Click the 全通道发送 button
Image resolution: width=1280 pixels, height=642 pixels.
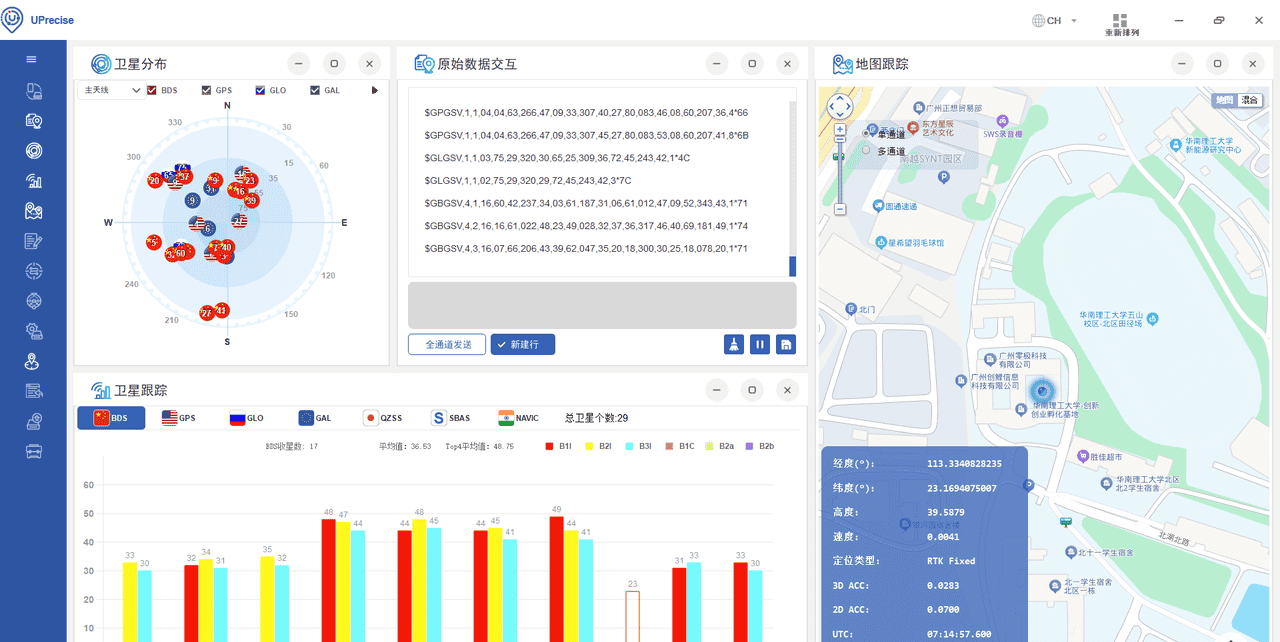[x=446, y=343]
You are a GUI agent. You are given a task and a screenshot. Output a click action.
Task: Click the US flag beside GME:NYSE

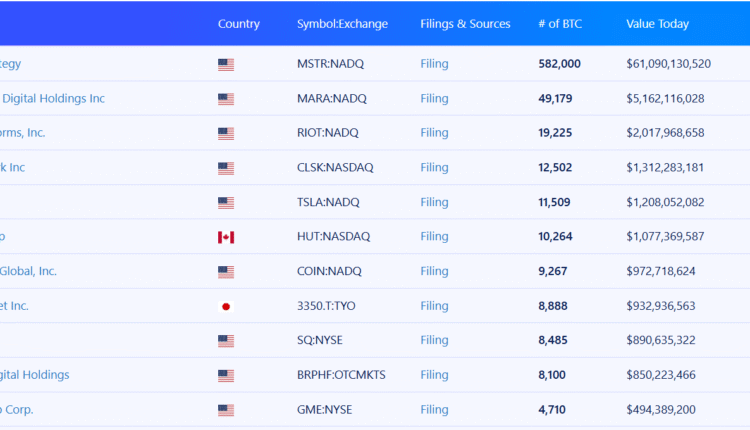(226, 411)
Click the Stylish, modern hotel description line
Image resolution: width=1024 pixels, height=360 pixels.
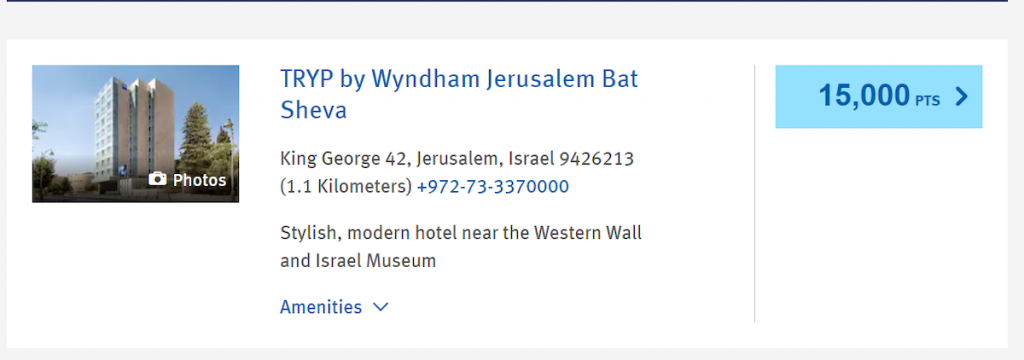[461, 233]
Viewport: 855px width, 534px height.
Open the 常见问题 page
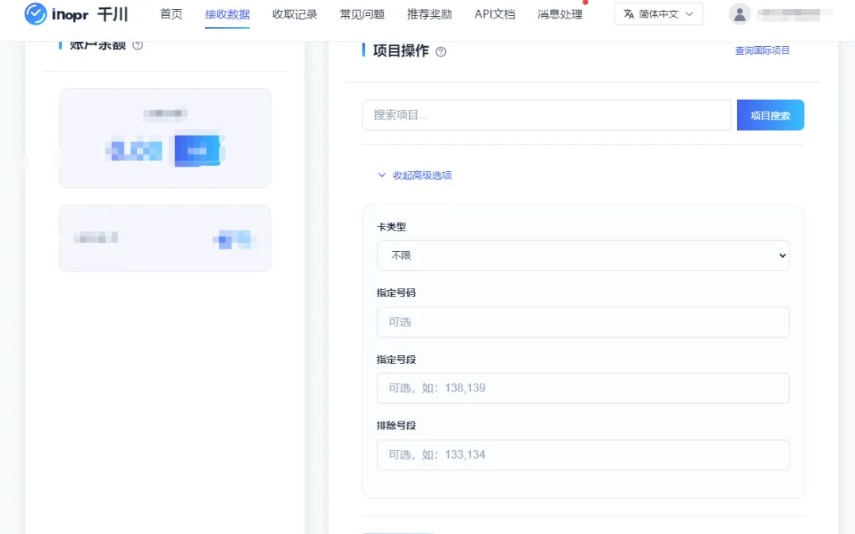pyautogui.click(x=361, y=14)
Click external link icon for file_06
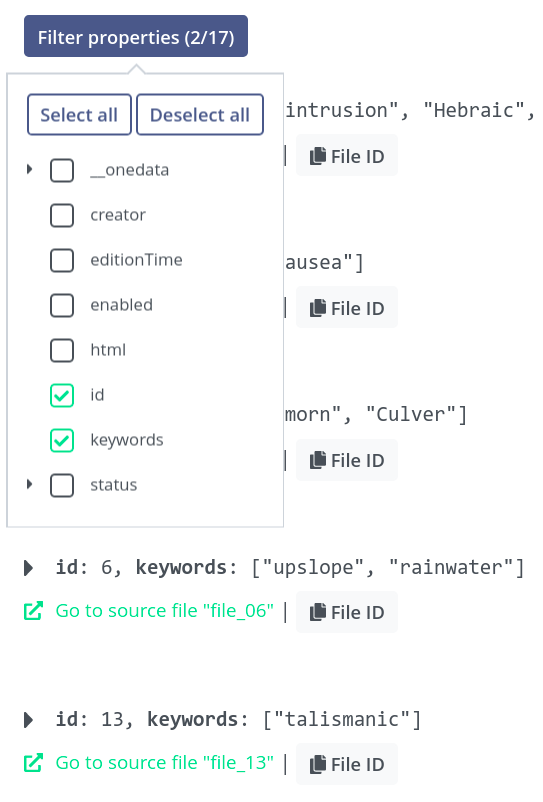 click(33, 611)
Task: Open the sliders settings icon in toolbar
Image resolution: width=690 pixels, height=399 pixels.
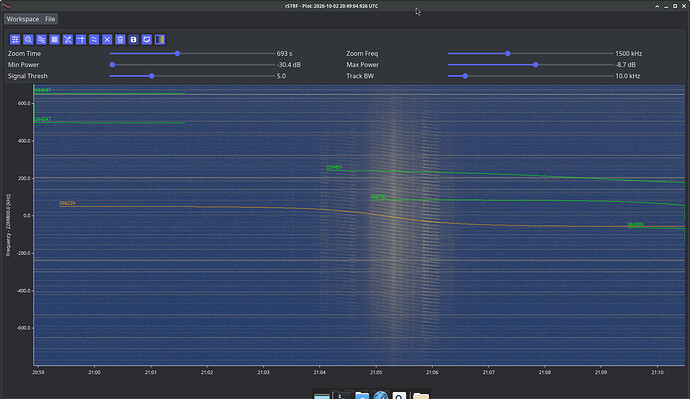Action: (x=15, y=40)
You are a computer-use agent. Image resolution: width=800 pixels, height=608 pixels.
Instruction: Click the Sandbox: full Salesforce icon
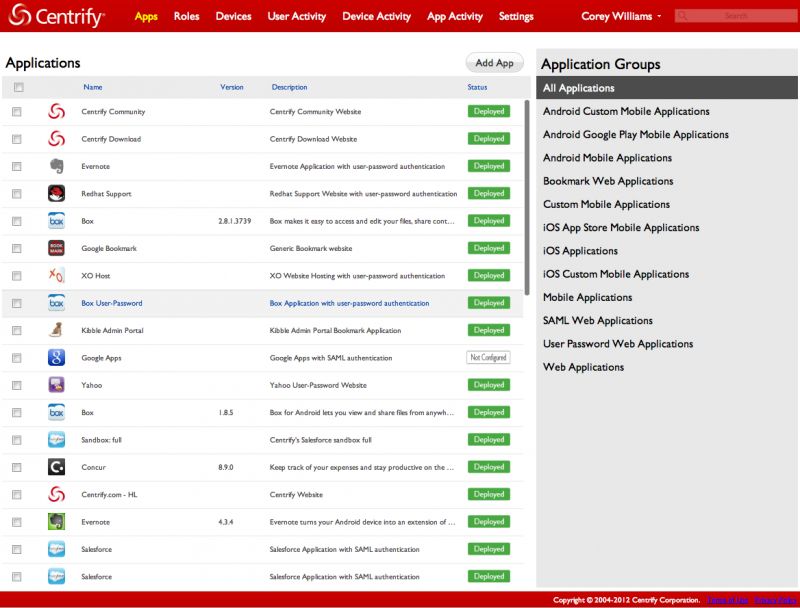[x=57, y=439]

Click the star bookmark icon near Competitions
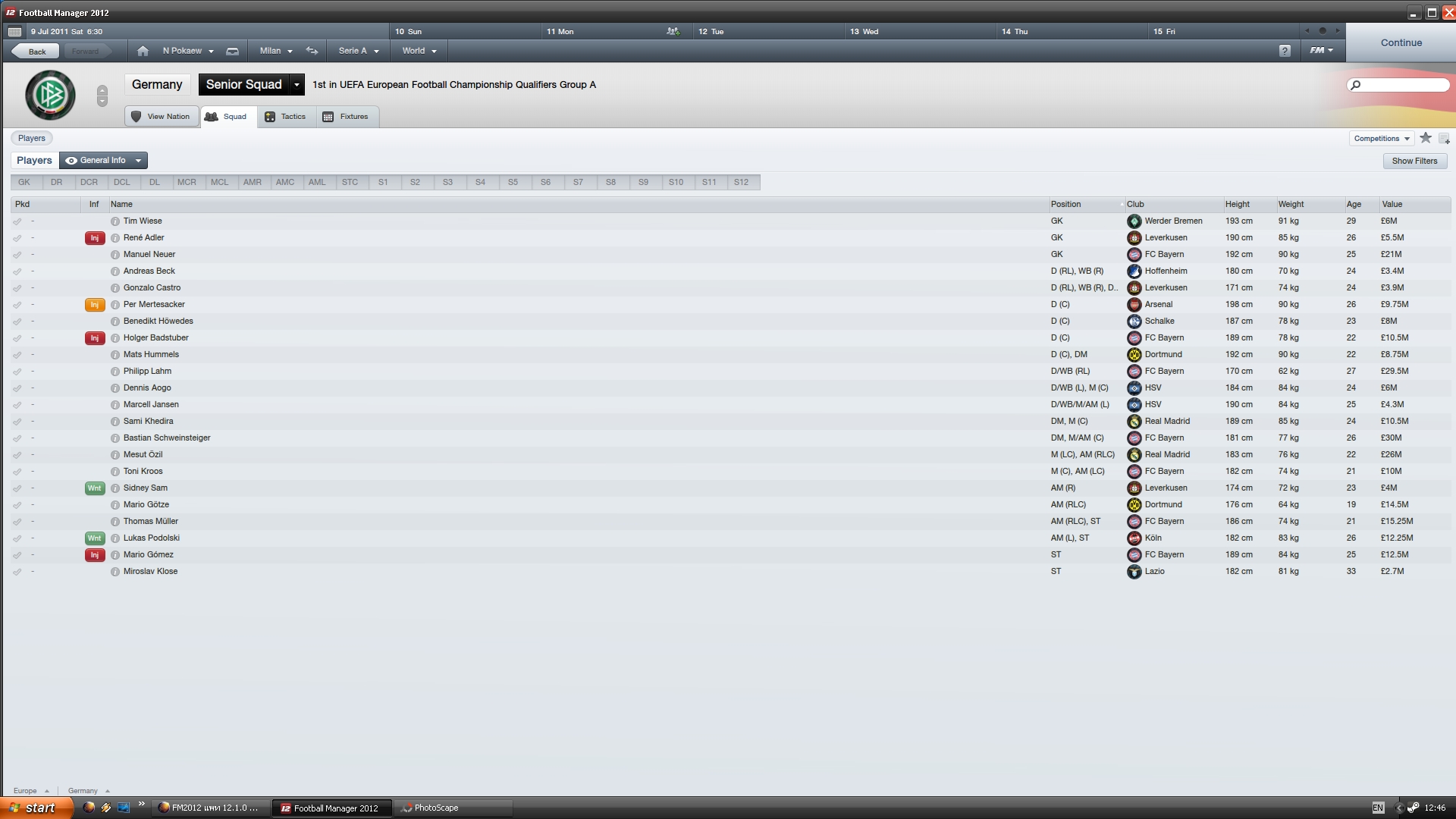coord(1426,138)
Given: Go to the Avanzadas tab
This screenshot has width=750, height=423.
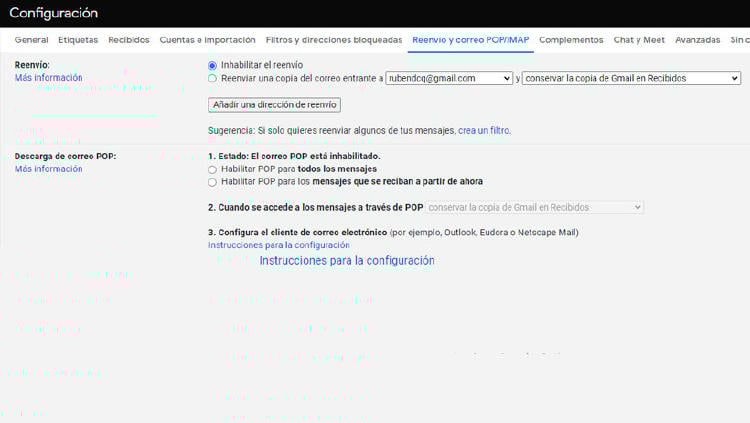Looking at the screenshot, I should point(697,40).
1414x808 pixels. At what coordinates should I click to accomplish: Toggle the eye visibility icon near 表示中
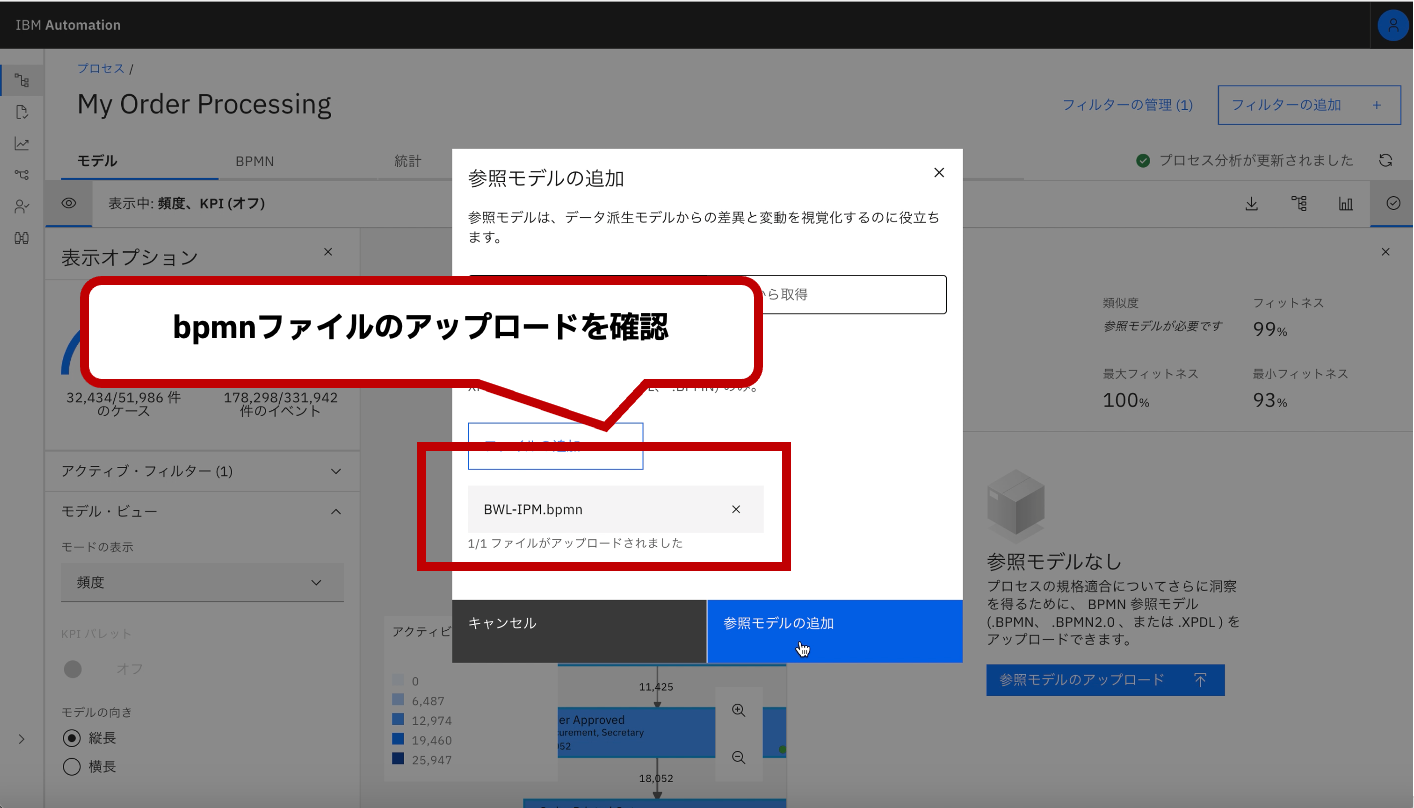(x=68, y=203)
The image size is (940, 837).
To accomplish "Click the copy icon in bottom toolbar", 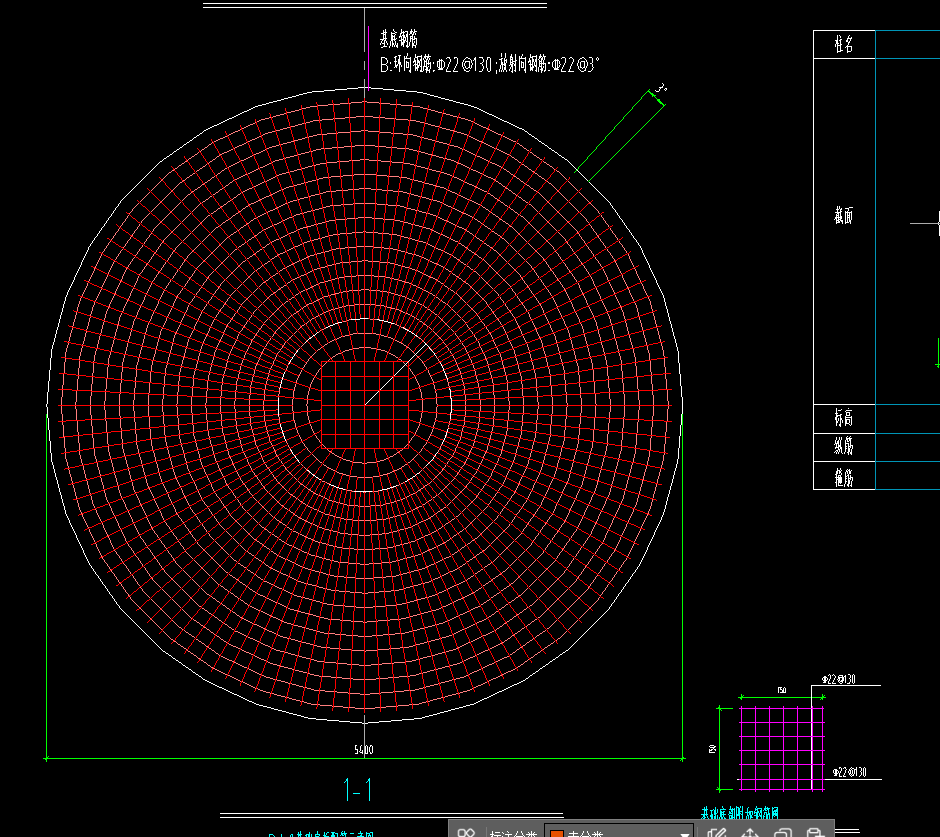I will (x=782, y=832).
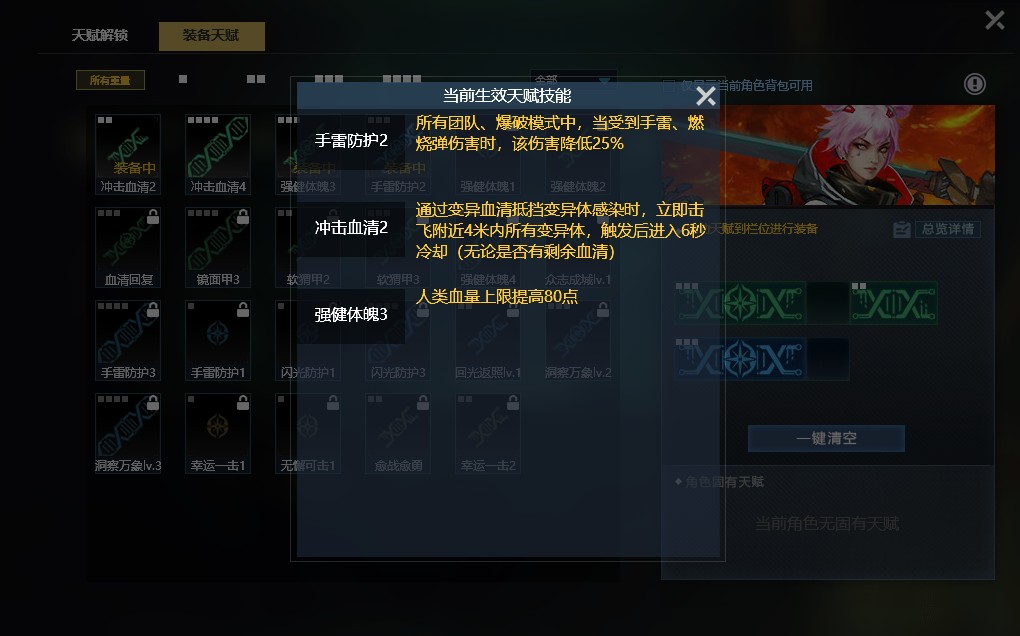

» **REQUIRED WORK**:
Give again, word for word, only the lines that run from the top of the data above through the line with "You are a computer-use". Drop the pictures.

» **WRITTEN ANSWER**:
Click the 全通道发送 button
Image resolution: width=1280 pixels, height=642 pixels.
[x=446, y=343]
You are a GUI agent. You are given a task and a screenshot. Output a click action.
Task: Click the US flag beside GME:NYSE

(226, 411)
Click the Stylish, modern hotel description line
Image resolution: width=1024 pixels, height=360 pixels.
[461, 233]
Viewport: 855px width, 534px height.
Open the 常见问题 page
pyautogui.click(x=361, y=14)
Click external link icon for file_06
 click(33, 611)
Task: Open the sliders settings icon in toolbar
Image resolution: width=690 pixels, height=399 pixels.
Action: (x=15, y=40)
You are a computer-use agent. Image resolution: width=800 pixels, height=608 pixels.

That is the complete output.